I’ve been trying to understand the why and when of constant memory and I stumbled upon some threads on constant cache. I want to understand how constant cache works but it’s hard to find any information on it.
What I’ve been able to find is this entry in the docs saying that there is a constant cache unit per SM and it’s separate from the L1 cache. But all of the other sources, namely the nsight-compute profiling guide and the architecture pdf do not mention it at all and don’t include it in any of the diagrams.
Is there any information on constant cache? More specifically:
Is it separate from the L1 Cache? Meaning does using constant memory in place of global memory free up space in the L1 for global variables?
Constant memory should be used, if all threads within a warp read the same data, for example coefficients.
Figure 3.1 (page 20) of the Dissecting the NVIDIA Volta GPU Architecture via Microbenchmarking paper https://arxiv.org/pdf/1804.06826 shows a nice diagram.
PTX offers access to around (depending on version) 640 KB of constant memory comprising of 10 banks with 64 KB each. But the constant cache is much smaller.
Before Volta there were actually 18 banks, since Volta 26 banks. But those additional ones are used for internal purposes. E.g. mathematical constants.
Besides freeing L1 space, it is an additional way to get data for operands. L1 bandwidth is limited. Some memory-heavy algorithms use up the bandwidth. Yes, you can use registers, or you can use immediate values in the instructions. But constant data compared to those can be dynamically indexed. That makes it usable for different tables or within loops without duplicating code.
Shared memory bandwidth is also limited (shared memory can also be dynamically indexed).
There are some ways to load global device memory through the constant caches and path.
All the links provided are great, thanks a lot rs277 and Curefab. The volta paper is interesting, I’ve been looking for similar resources on Ada and Ampere and couldn’t find any, does that still relate?

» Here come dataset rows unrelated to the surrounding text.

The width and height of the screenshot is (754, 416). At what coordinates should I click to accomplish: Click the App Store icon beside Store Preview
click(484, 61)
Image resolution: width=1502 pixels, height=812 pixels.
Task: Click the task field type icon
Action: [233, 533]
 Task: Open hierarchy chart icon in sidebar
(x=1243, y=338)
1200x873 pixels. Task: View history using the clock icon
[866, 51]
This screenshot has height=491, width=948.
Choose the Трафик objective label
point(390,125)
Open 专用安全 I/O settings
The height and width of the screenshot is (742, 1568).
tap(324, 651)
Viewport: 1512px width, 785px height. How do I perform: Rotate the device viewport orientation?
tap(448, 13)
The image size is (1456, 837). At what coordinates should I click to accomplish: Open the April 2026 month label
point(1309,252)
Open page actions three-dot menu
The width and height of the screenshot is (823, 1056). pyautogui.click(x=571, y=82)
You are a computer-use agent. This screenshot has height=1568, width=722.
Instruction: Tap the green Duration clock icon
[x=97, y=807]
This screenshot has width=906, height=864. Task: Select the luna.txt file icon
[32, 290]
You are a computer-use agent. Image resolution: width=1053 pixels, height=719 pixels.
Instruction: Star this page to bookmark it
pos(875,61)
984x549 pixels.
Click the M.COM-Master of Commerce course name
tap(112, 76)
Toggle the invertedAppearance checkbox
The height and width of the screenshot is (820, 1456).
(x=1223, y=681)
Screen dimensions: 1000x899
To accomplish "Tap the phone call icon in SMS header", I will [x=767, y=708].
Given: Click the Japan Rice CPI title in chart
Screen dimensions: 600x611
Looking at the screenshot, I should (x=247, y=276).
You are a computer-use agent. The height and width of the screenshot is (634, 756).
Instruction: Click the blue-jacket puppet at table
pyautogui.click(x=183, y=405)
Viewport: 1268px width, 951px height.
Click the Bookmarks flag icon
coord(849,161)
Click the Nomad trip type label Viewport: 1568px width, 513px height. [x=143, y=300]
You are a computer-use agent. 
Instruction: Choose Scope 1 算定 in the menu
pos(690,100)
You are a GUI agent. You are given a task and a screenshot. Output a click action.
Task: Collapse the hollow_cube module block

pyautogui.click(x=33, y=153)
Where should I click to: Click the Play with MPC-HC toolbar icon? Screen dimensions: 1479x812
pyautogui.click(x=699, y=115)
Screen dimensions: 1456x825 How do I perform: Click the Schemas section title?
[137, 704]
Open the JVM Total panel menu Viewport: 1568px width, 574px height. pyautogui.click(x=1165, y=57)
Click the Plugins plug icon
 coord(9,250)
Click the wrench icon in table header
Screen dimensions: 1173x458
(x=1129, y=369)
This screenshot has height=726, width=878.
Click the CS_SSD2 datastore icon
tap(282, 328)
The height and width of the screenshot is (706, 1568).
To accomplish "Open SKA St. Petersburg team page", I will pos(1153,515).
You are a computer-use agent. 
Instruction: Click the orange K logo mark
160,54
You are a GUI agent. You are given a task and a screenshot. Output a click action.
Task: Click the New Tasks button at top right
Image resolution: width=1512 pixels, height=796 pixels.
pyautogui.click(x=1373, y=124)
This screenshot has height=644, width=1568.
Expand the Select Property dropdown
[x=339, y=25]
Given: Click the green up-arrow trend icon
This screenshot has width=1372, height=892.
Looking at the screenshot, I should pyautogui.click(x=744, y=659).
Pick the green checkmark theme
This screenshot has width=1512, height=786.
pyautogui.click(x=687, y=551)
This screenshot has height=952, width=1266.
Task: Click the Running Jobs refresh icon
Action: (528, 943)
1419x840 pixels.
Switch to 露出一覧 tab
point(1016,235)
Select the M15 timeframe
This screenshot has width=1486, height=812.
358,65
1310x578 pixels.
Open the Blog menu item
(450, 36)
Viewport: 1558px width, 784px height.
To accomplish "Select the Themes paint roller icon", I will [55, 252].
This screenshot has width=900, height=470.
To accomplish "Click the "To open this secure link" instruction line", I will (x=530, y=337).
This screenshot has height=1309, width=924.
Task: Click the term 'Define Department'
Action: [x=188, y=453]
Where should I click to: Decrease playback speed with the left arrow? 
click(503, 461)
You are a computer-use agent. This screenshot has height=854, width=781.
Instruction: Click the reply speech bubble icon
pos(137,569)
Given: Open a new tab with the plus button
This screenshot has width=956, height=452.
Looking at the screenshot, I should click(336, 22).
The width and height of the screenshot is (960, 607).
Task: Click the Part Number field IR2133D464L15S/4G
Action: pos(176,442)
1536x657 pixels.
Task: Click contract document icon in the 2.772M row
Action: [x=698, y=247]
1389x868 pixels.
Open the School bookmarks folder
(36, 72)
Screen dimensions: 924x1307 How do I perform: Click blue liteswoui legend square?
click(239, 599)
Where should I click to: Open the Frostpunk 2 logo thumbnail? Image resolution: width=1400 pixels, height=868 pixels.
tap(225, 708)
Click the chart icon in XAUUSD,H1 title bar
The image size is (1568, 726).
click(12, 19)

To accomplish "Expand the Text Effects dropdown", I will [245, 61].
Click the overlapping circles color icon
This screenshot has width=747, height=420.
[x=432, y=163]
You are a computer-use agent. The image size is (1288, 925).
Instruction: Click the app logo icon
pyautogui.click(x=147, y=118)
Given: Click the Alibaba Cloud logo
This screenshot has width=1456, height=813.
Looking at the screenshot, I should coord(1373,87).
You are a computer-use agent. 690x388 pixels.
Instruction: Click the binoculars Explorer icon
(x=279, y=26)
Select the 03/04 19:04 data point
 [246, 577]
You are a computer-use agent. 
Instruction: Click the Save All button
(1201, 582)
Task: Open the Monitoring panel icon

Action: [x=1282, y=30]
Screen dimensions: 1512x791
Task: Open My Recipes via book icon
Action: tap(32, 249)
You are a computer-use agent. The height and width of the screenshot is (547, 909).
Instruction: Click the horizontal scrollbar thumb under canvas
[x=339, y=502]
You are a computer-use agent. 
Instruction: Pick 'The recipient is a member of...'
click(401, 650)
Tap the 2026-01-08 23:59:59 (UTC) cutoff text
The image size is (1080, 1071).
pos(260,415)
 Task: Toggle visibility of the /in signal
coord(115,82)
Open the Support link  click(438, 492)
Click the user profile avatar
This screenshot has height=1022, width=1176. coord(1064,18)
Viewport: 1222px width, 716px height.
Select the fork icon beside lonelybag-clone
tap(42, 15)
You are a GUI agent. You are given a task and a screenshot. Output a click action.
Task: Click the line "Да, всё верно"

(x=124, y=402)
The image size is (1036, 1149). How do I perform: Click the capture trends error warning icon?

Also they are mentioning the use of L1 and L1.5 constant cache but I’ve not been able to find any details on L1.5, is it mentioned anywhere in the official documentation?
At least the 8KiB figure is also stated in the Programming Guide CUDA C++ Programming Guide in table 21 as “Cache working set per SM for constant memory”. Or do they mean the L1 instruction cache (as it is 8 KiB in the Dissecting pdf, the L1 with 2 KiB is per SM, otherwise if it would be per SM Partition, 4 * 2 KiB would be 8 KiB)?